SOURCE:
And it looks like Ezekiel has received word that perhaps Lord Almighty was the one suppling KKR insider info to RDB. Oh dear. How exciting.

Super Over

What a super match.

The real stars of the night:

King Kong
Kamran Khan
Chris Gayle
And alright, Ganguly.

Thursday, 23 April 2009

Another dig at Buchanan

Wow, these come on coming. And they're not even subtle in the slightest.

Sports editor of India Today, Sharda Ugra, wants to see foreign players and coached playing a smaller role in the IPL, which is, after all, meant to be for Indian players.

But she's not about to stop at simply making a suggestion for Indian coaches, she's going to be make a comment about a particular coach, omitting the name of this foreigner:
"Some of the foreign coaches have not even played Test cricket, that's why they don't know how to respect talent at the international level. No wonder, players like Ganguly are being ill-treated."

No need to be tactful there. By the way, Ganguly's sending over a giant cheque to Ugra for a quarter of his lifetime earnings.

Wednesday, 22 April 2009

Shuk Rah Khan's Royal Ways

I love Ryan Campbell too much not to henceforth rename Shahrukh as Shuk Rah. What shits me about this is that someone emailed ONE saying they were incorrectly pronouncing "Punjab" and the hosts took that on board (for all of 30 minutes. After that Wingard returned to "Poonjab") but that nobody has seen fit to send in an email about the frightfully disturbing "Shuk Rah Khan".

I'm taking it upon myself to do it. Watch Thursday night's action on Australian screens and hopefully Wingard will tell us about Campbell's royal error.

Speaking of royal - excellent segue there - I'm shitting myself watching SRK in the stands observing his team. While Ganguly is blinking out "Fuck you all" in Morse code, Shuk Rah sits in his throne having a smoke.

But wait? Is the camera on him? In that case, he'll casually drop his arm and wave a royal wave to the crowd that would make Queen Elizabeth damn near proud. Just look at his posture, his quiet confidence, his shit hair. In fact, he'll not only wave to his fans, he'll blow a quietly sentimental kiss at them.

Fuck. Isn't he amazing? His kids must love it, what with the passive smoking and all. Their grey little lungs are jumping for joy.

Random trippy photo to break this post up a little.

Seeing as I didn't really post on it, I'll just mention how awesome Irfan Pathan was with the bat last night. Top job from our Top Bloke.

Tuesday, 21 April 2009

Ganguly's first over

Two wickets, he is mighty pleased with himself.

Take that, John.

The other players are trying desperately to suck up to their Dada.

Whatever, peasants. He doesn't need your grovelling.

Who's your Dada now? Ganguly says.

Who is the Fake IPL Player?

Everyone wants to know, everyone's speculating, and it's damn near impossible to figure this one out.

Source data
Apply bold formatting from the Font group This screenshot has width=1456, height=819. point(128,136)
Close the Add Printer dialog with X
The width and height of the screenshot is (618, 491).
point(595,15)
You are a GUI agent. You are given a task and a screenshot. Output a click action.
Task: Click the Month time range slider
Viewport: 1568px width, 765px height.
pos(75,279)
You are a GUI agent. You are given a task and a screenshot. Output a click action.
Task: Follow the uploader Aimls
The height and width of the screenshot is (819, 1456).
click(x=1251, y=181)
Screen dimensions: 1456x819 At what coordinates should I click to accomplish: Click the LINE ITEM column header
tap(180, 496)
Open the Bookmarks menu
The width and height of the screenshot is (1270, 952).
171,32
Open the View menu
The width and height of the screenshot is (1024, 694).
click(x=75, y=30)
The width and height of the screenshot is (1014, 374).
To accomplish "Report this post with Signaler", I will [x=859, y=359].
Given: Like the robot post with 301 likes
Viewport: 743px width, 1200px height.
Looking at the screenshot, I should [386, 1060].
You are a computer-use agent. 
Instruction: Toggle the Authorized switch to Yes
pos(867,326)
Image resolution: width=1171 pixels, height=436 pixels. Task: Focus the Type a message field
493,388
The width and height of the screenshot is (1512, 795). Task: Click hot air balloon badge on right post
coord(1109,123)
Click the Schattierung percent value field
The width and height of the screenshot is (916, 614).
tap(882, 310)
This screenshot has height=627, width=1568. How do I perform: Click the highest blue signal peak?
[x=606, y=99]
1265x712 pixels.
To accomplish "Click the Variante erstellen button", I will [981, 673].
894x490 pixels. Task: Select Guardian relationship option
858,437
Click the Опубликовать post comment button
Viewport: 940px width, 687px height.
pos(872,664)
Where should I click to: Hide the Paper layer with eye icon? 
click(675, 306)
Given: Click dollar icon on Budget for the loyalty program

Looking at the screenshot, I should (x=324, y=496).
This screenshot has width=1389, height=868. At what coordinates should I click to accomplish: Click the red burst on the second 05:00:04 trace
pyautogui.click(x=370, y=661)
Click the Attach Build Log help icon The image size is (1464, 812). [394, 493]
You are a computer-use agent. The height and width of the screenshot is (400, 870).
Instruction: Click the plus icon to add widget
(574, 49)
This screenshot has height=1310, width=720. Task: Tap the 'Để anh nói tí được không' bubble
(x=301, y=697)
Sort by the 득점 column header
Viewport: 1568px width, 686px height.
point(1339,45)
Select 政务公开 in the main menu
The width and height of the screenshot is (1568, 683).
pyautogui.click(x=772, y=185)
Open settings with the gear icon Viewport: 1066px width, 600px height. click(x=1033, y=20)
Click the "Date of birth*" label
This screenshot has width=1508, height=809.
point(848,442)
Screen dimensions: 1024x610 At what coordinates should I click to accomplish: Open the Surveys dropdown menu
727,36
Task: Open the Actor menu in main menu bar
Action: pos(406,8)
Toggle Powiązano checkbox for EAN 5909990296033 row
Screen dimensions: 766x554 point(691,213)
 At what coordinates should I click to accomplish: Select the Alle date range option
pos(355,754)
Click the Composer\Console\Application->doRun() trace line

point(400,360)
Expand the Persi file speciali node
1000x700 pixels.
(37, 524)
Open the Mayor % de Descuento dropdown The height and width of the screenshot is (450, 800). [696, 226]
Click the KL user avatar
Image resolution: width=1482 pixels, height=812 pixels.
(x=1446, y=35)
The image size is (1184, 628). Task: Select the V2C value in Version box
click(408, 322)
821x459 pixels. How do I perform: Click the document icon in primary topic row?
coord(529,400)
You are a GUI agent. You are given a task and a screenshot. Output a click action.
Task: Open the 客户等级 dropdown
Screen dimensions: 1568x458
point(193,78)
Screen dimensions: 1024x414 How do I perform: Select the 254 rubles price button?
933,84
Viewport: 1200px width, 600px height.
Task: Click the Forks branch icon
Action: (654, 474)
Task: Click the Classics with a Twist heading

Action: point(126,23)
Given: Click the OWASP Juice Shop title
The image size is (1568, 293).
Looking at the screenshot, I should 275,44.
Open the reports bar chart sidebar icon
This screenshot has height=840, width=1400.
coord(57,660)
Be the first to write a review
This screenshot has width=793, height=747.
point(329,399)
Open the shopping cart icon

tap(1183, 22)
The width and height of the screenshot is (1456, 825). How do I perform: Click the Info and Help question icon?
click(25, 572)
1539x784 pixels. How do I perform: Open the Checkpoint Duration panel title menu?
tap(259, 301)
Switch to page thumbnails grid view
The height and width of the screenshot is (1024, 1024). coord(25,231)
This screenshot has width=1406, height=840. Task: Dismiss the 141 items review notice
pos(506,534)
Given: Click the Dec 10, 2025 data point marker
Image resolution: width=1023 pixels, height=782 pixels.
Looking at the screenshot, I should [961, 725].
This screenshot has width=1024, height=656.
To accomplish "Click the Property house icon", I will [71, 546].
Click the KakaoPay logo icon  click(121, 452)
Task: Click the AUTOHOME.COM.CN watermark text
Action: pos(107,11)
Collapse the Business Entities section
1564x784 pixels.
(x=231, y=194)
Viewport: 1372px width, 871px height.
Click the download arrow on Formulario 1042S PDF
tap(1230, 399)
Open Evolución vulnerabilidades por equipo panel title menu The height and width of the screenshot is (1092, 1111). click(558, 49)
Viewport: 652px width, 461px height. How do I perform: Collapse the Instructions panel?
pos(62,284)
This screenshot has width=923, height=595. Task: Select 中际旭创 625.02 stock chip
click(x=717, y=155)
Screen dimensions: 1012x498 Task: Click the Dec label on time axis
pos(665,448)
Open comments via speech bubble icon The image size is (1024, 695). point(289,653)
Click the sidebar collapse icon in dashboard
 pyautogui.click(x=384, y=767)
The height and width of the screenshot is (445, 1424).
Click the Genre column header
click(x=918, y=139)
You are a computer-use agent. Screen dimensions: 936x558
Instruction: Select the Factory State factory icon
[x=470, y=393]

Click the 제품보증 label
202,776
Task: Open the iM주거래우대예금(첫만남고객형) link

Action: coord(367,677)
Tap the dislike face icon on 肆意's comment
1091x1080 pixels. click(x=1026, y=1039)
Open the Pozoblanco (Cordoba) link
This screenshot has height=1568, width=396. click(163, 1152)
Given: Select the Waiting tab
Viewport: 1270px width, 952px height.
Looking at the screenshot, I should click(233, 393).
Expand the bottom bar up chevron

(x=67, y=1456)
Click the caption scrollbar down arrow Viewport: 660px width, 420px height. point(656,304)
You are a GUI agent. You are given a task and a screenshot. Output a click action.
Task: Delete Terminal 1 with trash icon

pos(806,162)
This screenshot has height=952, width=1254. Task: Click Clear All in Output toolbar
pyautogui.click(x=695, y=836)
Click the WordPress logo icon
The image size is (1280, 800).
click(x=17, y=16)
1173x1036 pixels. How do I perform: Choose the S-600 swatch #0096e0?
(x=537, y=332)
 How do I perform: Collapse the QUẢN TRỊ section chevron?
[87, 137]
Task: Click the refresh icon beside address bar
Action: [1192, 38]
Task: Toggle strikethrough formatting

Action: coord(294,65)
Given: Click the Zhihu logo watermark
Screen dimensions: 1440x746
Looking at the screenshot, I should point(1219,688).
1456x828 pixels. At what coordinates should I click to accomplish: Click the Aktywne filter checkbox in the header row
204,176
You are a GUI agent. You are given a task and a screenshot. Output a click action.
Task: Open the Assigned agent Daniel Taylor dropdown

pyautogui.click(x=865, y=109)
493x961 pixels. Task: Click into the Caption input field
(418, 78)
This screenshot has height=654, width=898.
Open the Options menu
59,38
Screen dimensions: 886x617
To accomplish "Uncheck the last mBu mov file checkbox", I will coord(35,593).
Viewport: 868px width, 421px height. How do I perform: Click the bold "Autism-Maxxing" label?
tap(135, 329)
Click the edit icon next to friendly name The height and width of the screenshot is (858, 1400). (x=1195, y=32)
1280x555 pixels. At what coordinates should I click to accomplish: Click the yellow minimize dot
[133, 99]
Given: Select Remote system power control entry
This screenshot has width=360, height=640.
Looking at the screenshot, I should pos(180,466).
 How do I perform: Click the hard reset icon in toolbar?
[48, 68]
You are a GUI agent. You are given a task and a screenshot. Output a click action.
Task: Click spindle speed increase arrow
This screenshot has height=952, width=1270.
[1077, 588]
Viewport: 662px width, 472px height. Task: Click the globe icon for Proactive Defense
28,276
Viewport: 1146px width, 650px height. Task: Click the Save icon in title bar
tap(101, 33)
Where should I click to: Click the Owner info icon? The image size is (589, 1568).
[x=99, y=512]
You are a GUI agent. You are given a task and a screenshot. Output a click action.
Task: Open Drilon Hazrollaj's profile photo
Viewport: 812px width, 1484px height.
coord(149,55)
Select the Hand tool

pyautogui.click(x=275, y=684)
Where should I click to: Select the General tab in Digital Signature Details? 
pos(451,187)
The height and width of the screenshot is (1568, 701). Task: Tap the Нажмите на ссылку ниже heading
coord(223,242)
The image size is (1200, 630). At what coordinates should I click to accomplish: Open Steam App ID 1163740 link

TASK INSTRUCTIONS:
1/ List every date that appears in the IPL blog text.
2/ Reproduce the portion of the IPL blog text starting with "Random trippy photo" and going on through "our Top Bloke.".
3/ Carry on writing the IPL blog text from its final sentence.
The lines have no connection to the IPL blog text.

ANSWERS TO EACH TASK:
1/
Thursday, 23 April 2009
Wednesday, 22 April 2009
Tuesday, 21 April 2009

2/
Random trippy photo to break this post up a little.

Seeing as I didn't really post on it, I'll just mention how awesome Irfan Pathan was with the bat last night. Top job from our Top Bloke.

3/
At first I thought it might be anyone. It didn't get too specific and some of the stuff written would have been easy to infer about the team. In fact, at first, the Fake IPL Player was pretty darn hilarious.

The Sheikh of Tweak. Vinnie Dildo. Lord Almighty. And so forth. Very amusing takes on players and happenings.

But then things took a turn for the, I suppose, darker side, when it became clear that this was perhaps upsetting an already upset team. The Knight Riders' CEO Joy Bhattacharya denied the blog was coming from a player within the team, claiming it was "sick and perverted". Which it hilariously is.

There are differences between the take of events on the blog and what Joy claims. In fact, the treatment of the Lord and his reaction as depicted by the Fake IPL Player is altogether too close to what is likely to be the truth, an uncomfortably close-to-the-bone description of the goings on following the captaincy issue.

The writer then went on to give a little disclaimer:
All characters appearing in this work (blog) are fictitious. Any resemblance to real persons, living or dead, is purely coincidental and unintentional.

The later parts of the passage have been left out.